> [Текст для чтения]:
+-------+

9. Культурный центр (локус): Север и Юг

Нисходящее направление можно также рассматривать как южное направление. В отличие от «основных» психологии двадцатого века, истоки которых находятся в северной Европе (немецкий язык и протестантско-еврейское монотеистическое мировоззрение), архетипическая психология берет начало на юге. Ни греческая цивилизация, ни эпоха Возрождения не развивали «психологии» как таковые. Слово «психология» и большинство современных психологических терминов не находили здесь активного употребления вплоть до девятнадцатого века (Hillman, 1972c). Признавая эти исторические факты, архетипическая психология строит свою работу на до-психологической географии, в которой культура образного мышления и жизненный стиль содержали в себе то, что на севере было сформулировано как «психология». «Психология» составляет неотъемлемый атрибут постреформа-ционной культуры, лишенной поэтической основы.

Поскольку, как полагает Кейси (Casey, 1982), местоположение предшествует возможности возникновения философской системы — возможность возникновения любой философской системы ограничивается определенным местоположением, — архетипическая психология нуждается в воображаемой локализации. Фрейдовская «Вена», юнговский «Цюрих» или «Калифорнийские Школы» составляют не только определенную историко-социологическую среду, но и воображаемое местоположение. Они придают идеям определенный географический образ. Таким географическим образом и предстает «юг» в творческом воображении архетипической психологии.

+-------+

> [Задания]:
- 1) Ответьте на вопросы по тексту об архетипической психологии:
(a) В какой части Европы, согласно тексту, находятся истоки «основных» психологий двадцатого века?
(b) До какого века слово «психология» не находило активного употребления в греческой цивилизации и в эпоху Возрождения?
(c) Кто, по словам текста, полагает, что местоположение предшествует возможности возникновения философской системы?
- 2) Перепишите без изменений фрагмент текста об архетипической психологии от слов «Поскольку, как полагает» до слов «воображении архетипической психологии.».

+-------+

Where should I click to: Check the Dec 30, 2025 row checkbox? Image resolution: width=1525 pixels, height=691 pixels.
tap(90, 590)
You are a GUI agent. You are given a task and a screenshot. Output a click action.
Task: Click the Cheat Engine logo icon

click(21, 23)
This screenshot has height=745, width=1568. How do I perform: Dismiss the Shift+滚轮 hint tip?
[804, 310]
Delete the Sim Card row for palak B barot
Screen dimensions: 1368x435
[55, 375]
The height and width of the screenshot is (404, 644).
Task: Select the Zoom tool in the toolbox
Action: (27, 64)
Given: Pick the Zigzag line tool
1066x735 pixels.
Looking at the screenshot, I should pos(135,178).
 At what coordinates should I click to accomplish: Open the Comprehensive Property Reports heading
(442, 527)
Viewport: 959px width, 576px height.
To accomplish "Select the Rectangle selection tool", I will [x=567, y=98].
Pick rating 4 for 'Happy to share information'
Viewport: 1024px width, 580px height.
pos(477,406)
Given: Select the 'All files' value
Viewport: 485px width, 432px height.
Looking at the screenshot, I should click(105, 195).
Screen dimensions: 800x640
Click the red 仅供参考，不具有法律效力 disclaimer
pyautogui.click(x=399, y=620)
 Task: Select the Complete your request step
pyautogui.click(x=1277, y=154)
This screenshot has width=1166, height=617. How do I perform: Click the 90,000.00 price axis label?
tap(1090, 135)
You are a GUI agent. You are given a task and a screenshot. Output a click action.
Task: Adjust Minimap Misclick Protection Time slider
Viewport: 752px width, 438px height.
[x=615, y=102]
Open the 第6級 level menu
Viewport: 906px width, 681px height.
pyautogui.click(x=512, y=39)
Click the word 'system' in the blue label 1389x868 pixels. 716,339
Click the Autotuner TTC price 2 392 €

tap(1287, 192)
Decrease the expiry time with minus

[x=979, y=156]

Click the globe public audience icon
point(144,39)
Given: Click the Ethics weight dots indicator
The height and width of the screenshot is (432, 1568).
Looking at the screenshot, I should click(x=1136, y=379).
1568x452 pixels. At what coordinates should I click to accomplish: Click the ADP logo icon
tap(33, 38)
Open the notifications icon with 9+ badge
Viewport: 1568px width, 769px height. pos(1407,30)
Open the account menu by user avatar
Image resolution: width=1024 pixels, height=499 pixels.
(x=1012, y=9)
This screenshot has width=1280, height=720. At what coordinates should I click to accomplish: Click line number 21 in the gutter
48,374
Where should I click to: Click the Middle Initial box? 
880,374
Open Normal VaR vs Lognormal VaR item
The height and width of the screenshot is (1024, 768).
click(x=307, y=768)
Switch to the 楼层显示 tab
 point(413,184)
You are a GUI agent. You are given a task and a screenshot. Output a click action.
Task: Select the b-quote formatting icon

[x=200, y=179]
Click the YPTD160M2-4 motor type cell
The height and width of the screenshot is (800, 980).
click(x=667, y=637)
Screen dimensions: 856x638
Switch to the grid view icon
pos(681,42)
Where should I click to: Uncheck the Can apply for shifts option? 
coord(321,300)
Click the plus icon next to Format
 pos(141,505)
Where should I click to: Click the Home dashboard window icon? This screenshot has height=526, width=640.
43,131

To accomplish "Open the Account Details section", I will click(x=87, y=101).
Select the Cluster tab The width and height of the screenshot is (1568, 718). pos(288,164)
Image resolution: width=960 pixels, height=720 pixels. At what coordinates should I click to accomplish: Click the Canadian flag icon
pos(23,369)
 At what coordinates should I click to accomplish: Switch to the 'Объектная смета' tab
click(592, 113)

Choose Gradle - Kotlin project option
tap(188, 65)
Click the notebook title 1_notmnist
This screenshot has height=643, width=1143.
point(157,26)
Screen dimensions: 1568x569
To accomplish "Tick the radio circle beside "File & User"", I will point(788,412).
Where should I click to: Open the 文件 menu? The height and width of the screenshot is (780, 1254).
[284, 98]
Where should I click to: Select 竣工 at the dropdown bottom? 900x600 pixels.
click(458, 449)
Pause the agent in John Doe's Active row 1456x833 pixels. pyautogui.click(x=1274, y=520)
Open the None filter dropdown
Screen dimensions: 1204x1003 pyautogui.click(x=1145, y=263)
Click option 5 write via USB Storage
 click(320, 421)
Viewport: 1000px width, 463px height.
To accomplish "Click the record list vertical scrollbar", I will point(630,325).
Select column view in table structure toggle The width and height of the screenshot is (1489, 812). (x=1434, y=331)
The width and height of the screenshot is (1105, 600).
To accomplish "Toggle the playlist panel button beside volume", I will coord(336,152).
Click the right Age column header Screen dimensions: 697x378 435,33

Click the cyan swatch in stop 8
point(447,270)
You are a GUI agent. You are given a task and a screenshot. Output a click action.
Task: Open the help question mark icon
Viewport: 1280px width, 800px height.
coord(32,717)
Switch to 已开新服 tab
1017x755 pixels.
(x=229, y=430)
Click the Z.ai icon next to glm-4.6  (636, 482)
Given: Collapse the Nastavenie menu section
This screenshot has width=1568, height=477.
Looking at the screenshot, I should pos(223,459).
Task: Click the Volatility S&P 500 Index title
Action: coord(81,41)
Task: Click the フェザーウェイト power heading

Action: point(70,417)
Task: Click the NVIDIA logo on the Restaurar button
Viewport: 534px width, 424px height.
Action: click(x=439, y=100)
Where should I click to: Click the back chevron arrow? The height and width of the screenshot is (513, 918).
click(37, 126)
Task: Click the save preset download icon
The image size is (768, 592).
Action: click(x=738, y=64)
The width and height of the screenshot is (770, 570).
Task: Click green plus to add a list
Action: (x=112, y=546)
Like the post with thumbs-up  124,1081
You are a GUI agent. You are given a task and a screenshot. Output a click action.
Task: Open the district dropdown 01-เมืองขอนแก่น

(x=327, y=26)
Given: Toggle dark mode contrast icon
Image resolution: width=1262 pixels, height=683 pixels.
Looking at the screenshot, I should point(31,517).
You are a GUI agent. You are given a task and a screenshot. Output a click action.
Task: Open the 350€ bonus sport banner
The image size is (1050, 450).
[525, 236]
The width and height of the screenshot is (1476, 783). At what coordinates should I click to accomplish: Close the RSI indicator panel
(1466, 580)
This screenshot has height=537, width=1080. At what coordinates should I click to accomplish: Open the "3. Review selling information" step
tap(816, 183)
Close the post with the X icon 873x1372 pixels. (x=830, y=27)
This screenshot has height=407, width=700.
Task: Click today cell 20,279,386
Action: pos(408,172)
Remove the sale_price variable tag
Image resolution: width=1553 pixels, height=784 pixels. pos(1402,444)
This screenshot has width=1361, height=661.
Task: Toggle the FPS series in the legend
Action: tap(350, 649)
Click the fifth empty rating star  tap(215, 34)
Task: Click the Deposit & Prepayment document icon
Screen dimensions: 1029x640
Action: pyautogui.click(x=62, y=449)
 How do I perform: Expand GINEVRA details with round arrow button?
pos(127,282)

+-------+

> [Ответы]:
- 1)
(a) В северной Европе.
(b) До девятнадцатого века.
(c) Кейси (Casey, 1982).

- 2)
Поскольку, как полагает Кейси (Casey, 1982), местоположение предшествует возможности возникновения философской системы — возможность возникновения любой философской системы ограничивается определенным местоположением, — архетипическая психология нуждается в воображаемой локализации. Фрейдовская «Вена», юнговский «Цюрих» или «Калифорнийские Школы» составляют не только определенную историко-социологическую среду, но и воображаемое местоположение. Они придают идеям определенный географический образ. Таким географическим образом и предстает «юг» в творческом воображении архетипической психологии.